Kubernetes Cluster Autoscaler

当我们使用 Kubernetes 部署应用后，会发现如果用户增长速度超过预期，以至于计算资源不够时，你会怎么做呢？Kubernetes 给出的解决方案就是：自动伸缩（auto-scaling），通过自动伸缩组件之间的配合，可以 7*24 小时的监控着你的集群，动态变化负载，以适应你的用户需求。

自动伸缩组件

水平自动伸缩（Horizontal Pod Autoscaler，HPA）

HPA 可以基于实时的 CPU 利用率自动伸缩 Replication Controller、Deployment 和 Replica Set 中的 Pod 数量。也可以通过搭配 Metrics Server 基于其他的度量指标。

垂直自动伸缩（Vertical Pod Autoscaler，VPA）

VPA 可以基于 Pod 的使用资源来自动设置 Pod 所需资源并且能够在运行时自动调整资源。

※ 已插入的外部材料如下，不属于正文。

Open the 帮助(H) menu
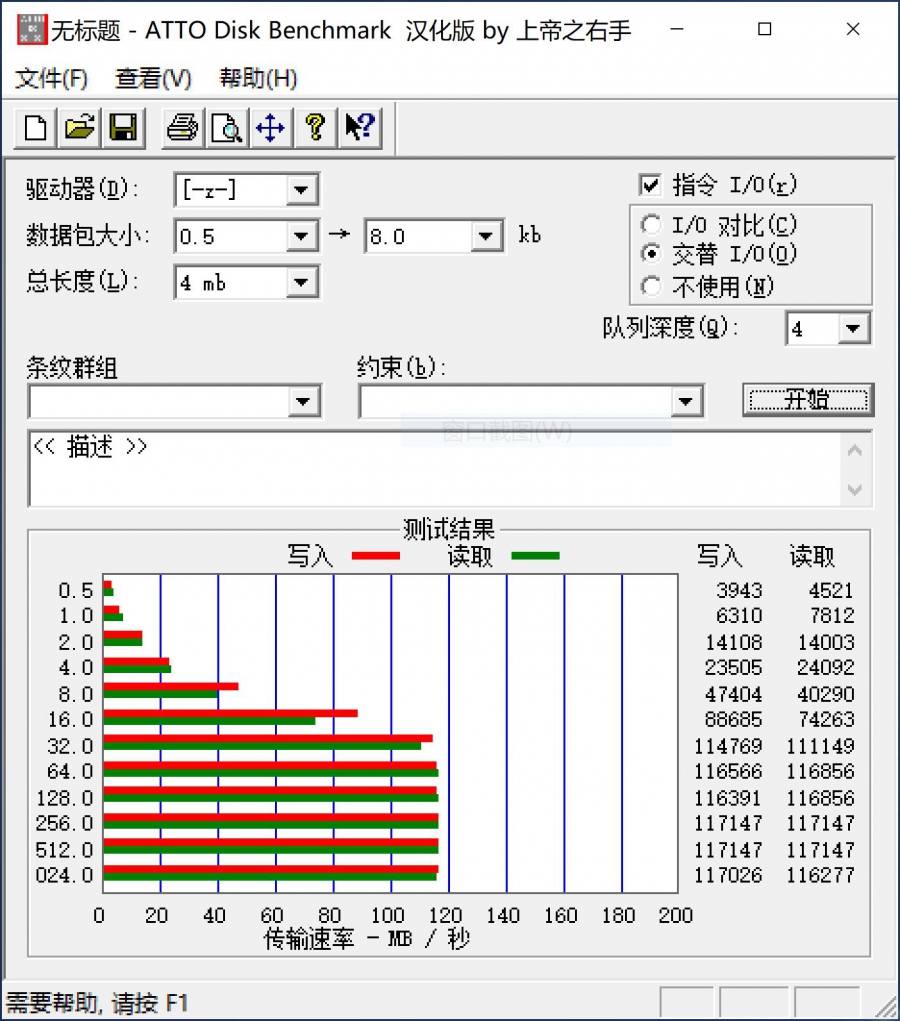 point(258,78)
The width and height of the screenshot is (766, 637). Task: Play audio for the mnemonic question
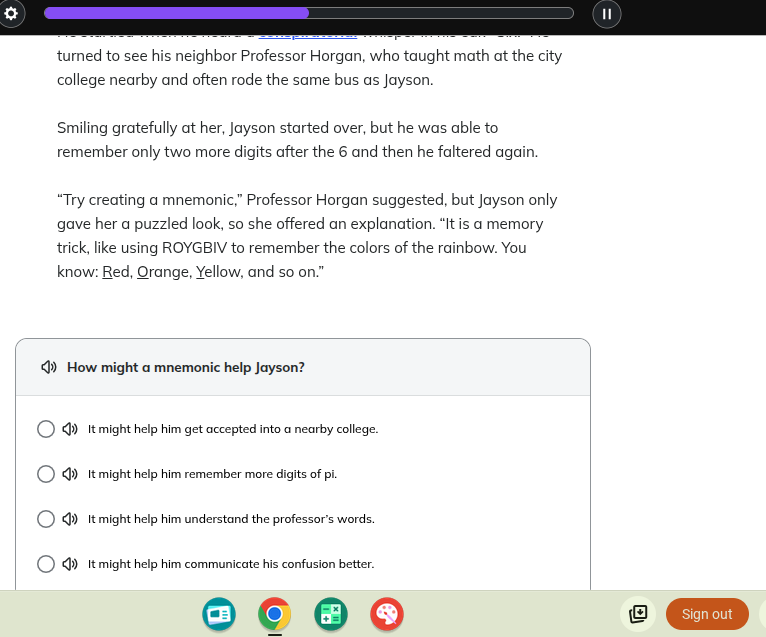(x=48, y=367)
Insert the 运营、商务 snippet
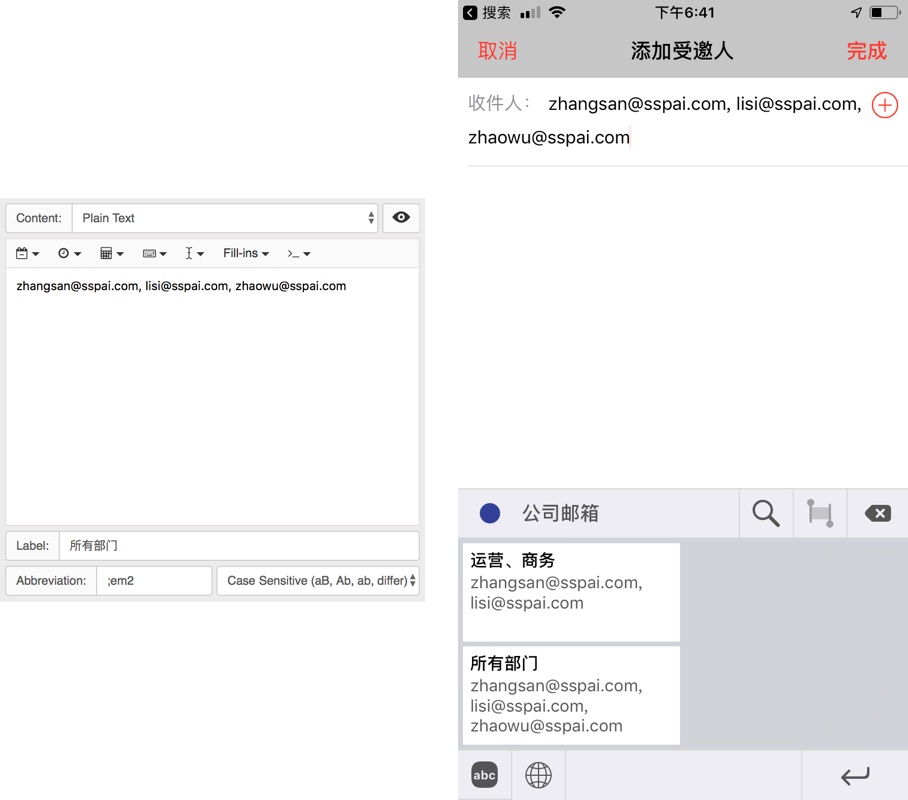The height and width of the screenshot is (800, 908). click(571, 592)
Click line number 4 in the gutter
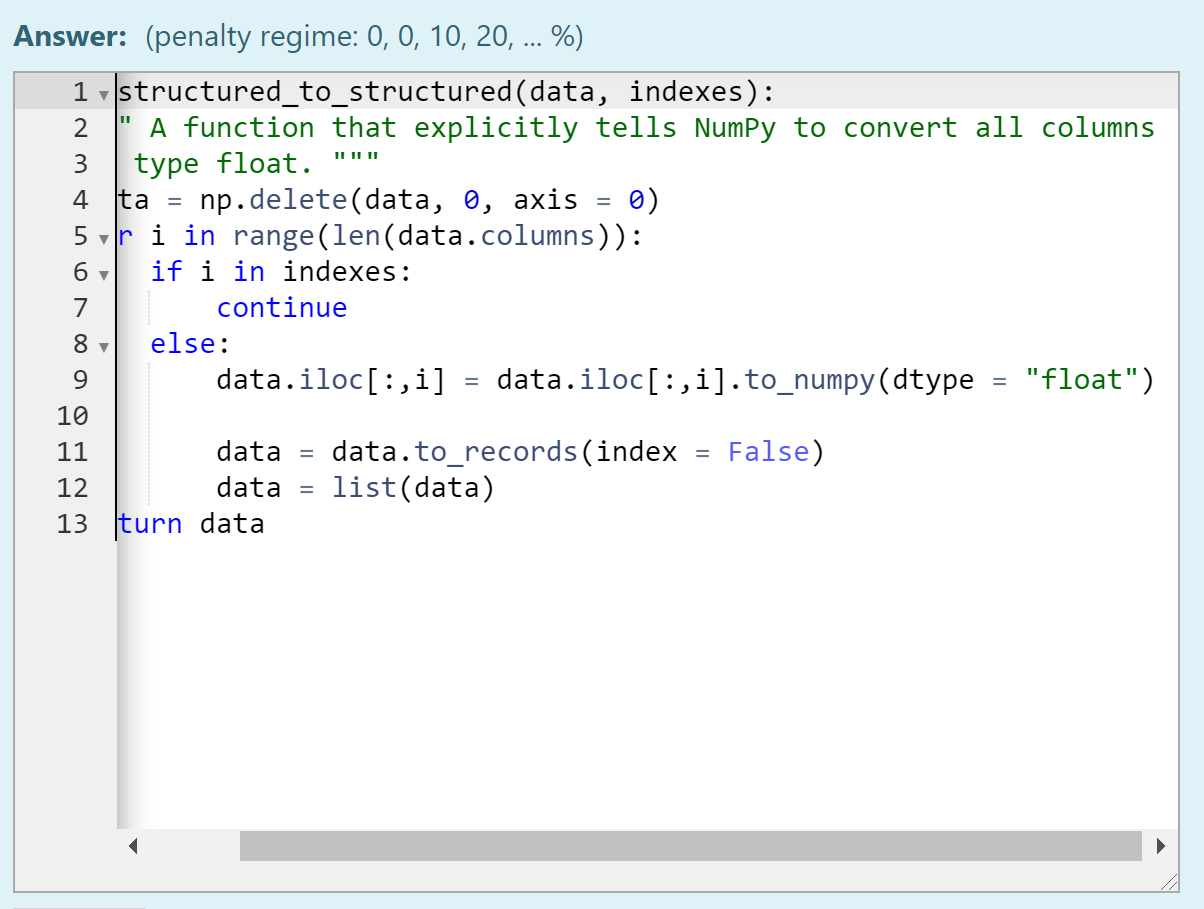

集群自动伸缩（Cluster Autoscaler，CA）

CA 是一个可以自动伸缩集群 Node 的组件。如果集群中有未被调度的 Pod，它将会自动扩展 Node 来使 Pod 可用，或是在发现集群中的 Node 资源使用率过低时，删除 Node 来节约资源。

插件伸缩（Addon Resizer）

这是一个小插件，它以 Sidecar 的形式来垂直伸缩与自己同一个部署中的另一个容器，目前唯一的策略就是根据集群中节点的数量来进行线性扩展。通常与 Metrics Server 配合使用，以保证其可以负担不断扩大的整个集群的 metrics API 服务。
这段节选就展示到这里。